While Conceptual California is vivid, large and maybe laughing, the earth version is subtle in its seasons, and minute in its blooms.
Pay attention. Unvalidated concepts can be risky.
We might also imagine, “A paradise! How wonderful to live in such growth!” And while for me that’s true, think of what we miss, back up a bit. I never experience the drama of a New England winter, as documented beautifully by Jeanne on Collage of Life. Her berries, vivid on a bare branch.
Coastal Californians can’t grow tulips, unless we refrigerate the bulbs. Kind of destroys the romance, right? “‘Scuse me while I rummage ’round the mustard jars and find my flowers-to-be.”
Can’t grow overflowing lilacs.
Or peonies, glamorous in their youth. Even more so in decay.
Big flowers need winter rest. Nobody could keep up Full Peony without a little time off. They call it “vernalization.”
Now, back up so far in conceptual space that you can see Australia. Imagine we’re horticultural astronauts. In Australia Christmas means a day at the beach, and Faux Fuchsia, the doyenne of Vivid, Authentic, and Committed, protecting her garden from bush turkeys. Behold, as pink as her nails, green as Puccis.
Another dumb lesson. Lives are different.
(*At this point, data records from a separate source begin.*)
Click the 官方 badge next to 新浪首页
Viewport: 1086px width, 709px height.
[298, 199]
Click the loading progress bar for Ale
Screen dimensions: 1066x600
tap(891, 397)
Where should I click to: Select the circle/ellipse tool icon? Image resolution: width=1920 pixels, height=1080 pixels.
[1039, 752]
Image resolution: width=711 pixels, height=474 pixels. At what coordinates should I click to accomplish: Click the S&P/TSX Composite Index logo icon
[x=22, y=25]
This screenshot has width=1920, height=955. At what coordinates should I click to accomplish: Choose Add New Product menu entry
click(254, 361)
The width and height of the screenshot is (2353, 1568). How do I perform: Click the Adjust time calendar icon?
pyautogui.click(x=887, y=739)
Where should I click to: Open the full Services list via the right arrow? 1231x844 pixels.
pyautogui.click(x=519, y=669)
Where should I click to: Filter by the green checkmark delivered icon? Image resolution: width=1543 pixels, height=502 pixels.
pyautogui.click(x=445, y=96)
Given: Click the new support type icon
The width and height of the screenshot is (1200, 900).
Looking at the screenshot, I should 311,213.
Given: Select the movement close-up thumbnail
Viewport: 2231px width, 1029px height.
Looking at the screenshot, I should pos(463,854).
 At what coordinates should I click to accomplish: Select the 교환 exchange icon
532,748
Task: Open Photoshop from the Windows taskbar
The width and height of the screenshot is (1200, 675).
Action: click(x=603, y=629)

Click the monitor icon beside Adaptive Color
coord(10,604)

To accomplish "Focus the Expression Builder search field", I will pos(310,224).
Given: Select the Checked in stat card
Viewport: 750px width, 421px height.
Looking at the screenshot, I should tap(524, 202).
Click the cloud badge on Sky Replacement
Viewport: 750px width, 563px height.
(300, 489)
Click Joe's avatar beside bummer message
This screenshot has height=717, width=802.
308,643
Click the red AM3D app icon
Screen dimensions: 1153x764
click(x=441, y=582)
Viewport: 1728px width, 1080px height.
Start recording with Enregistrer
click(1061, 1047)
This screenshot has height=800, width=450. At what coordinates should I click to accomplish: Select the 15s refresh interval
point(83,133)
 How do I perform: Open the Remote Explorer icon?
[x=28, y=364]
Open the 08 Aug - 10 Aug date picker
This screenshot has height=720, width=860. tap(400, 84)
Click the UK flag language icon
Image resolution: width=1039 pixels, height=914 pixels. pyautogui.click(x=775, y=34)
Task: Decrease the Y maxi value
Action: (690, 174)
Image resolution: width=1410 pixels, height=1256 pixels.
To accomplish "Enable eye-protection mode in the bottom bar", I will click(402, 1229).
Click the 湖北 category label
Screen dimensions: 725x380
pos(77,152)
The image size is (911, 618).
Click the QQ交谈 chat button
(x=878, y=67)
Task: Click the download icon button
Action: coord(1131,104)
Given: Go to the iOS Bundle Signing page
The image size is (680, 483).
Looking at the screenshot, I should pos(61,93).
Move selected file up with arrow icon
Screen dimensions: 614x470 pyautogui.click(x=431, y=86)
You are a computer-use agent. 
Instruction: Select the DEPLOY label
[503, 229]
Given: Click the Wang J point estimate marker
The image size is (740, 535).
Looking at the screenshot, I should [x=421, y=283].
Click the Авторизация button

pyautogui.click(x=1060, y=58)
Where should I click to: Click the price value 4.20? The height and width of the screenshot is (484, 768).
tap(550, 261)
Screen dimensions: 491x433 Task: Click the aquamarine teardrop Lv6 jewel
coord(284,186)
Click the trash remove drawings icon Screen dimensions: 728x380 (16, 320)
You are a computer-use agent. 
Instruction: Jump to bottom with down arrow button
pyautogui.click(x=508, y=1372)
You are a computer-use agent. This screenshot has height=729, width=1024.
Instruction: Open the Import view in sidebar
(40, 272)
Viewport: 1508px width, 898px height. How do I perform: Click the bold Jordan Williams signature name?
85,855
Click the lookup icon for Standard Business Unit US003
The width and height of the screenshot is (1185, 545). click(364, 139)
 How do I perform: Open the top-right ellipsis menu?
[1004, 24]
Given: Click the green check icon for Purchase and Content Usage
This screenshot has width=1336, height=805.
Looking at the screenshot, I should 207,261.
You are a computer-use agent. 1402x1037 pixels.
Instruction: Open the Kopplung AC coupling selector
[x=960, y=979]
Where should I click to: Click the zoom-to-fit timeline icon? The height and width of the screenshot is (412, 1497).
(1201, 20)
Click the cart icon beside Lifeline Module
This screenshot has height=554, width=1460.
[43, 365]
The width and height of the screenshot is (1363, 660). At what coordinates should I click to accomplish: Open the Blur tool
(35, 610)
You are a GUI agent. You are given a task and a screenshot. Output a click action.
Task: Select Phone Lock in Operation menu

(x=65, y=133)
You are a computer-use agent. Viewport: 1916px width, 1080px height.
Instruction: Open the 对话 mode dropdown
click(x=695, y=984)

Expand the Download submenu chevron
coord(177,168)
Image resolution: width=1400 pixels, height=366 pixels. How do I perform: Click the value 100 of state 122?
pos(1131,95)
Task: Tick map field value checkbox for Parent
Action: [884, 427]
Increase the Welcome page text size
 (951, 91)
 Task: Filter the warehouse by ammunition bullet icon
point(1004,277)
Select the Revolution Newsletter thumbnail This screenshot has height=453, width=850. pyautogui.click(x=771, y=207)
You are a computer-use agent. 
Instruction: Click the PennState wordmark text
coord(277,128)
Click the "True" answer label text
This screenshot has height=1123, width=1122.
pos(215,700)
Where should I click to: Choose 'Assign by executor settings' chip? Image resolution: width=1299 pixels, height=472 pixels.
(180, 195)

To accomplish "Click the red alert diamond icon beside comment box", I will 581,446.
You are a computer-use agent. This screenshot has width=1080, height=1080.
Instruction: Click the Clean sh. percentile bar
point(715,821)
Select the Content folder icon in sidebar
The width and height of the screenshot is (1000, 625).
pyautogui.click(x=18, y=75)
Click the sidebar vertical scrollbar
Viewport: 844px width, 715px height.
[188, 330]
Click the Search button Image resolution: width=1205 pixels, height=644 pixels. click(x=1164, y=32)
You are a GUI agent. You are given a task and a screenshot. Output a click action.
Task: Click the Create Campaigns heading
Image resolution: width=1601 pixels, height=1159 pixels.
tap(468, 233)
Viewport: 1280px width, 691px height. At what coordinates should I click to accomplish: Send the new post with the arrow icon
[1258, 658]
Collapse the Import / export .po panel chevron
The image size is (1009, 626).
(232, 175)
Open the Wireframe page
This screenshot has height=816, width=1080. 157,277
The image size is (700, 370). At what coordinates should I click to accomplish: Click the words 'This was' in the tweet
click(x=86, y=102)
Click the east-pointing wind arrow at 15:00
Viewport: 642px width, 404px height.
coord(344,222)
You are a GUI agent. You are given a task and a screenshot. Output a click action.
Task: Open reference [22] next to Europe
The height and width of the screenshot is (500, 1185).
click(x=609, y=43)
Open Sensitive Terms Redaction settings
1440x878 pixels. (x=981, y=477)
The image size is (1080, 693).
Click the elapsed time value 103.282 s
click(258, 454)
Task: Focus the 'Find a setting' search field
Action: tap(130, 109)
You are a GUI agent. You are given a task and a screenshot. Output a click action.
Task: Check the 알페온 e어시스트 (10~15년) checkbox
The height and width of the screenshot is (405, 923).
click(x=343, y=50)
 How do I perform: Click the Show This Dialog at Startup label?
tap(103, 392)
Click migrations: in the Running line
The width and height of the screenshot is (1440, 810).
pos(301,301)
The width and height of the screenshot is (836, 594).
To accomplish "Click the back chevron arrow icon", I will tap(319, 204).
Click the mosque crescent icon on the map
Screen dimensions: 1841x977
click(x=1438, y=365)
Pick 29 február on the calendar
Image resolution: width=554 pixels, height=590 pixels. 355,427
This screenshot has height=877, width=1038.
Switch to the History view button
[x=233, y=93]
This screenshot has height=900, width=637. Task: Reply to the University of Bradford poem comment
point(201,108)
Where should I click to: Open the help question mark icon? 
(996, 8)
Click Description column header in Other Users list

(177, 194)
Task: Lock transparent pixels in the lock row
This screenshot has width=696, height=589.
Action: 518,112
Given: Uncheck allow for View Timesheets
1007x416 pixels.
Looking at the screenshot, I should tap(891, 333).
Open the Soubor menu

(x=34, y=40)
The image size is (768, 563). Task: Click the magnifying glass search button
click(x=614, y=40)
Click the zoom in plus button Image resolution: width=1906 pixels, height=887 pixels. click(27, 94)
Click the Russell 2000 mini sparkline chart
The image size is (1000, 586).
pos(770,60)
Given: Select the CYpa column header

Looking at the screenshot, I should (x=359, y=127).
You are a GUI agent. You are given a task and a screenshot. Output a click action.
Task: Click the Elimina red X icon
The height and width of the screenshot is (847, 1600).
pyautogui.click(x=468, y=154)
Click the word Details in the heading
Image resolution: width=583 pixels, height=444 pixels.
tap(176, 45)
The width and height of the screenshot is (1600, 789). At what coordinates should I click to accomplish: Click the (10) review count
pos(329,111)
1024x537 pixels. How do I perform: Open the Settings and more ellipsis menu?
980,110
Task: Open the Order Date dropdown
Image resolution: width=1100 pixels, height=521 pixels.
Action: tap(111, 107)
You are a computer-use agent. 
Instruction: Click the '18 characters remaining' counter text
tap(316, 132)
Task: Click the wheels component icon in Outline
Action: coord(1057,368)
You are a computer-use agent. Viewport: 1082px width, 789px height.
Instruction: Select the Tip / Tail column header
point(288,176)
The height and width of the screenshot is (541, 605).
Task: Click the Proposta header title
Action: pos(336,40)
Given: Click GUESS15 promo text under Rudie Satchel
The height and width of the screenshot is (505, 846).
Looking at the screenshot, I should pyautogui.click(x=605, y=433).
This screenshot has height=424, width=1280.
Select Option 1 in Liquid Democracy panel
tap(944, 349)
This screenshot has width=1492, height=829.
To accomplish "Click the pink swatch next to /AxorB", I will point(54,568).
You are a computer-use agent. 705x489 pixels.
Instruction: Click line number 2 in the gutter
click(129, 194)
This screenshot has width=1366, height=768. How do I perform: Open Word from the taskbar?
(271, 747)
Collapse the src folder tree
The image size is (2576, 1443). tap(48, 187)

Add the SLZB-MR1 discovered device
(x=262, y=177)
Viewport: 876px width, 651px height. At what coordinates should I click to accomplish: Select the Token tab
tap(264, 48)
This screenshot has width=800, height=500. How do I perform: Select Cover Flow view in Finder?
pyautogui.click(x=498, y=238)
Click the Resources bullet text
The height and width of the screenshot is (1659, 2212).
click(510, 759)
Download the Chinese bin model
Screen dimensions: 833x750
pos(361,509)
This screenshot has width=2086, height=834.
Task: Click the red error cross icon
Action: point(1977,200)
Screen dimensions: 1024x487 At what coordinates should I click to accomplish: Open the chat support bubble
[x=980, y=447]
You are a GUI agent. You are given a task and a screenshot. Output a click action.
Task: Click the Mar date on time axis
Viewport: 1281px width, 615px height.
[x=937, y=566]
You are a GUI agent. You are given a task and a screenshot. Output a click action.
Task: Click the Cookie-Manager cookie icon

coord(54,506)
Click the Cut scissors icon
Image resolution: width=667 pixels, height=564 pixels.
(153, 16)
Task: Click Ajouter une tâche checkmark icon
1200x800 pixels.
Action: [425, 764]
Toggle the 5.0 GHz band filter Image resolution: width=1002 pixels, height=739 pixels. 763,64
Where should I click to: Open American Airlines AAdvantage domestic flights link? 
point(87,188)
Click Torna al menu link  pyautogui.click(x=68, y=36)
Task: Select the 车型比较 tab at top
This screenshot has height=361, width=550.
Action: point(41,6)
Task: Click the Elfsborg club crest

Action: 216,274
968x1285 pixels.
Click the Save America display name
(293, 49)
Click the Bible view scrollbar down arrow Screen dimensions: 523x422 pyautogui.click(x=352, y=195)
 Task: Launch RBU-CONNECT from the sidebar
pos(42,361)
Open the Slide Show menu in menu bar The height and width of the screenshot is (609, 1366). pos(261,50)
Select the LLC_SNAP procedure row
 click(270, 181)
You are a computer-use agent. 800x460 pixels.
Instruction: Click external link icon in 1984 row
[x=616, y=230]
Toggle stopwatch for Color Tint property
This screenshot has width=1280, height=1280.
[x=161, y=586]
The world supports us all.
Sometimes the dumb lessons are the hardest to learn, even for smart people in the smartest of all possible worlds. We’re embedded in our surroundings. It’s as close as I get to rapture, looking closely, then flying backwards to see the wide horizon.
A dumb hope.
Peace on earth, the real earth, and good will towards all that live.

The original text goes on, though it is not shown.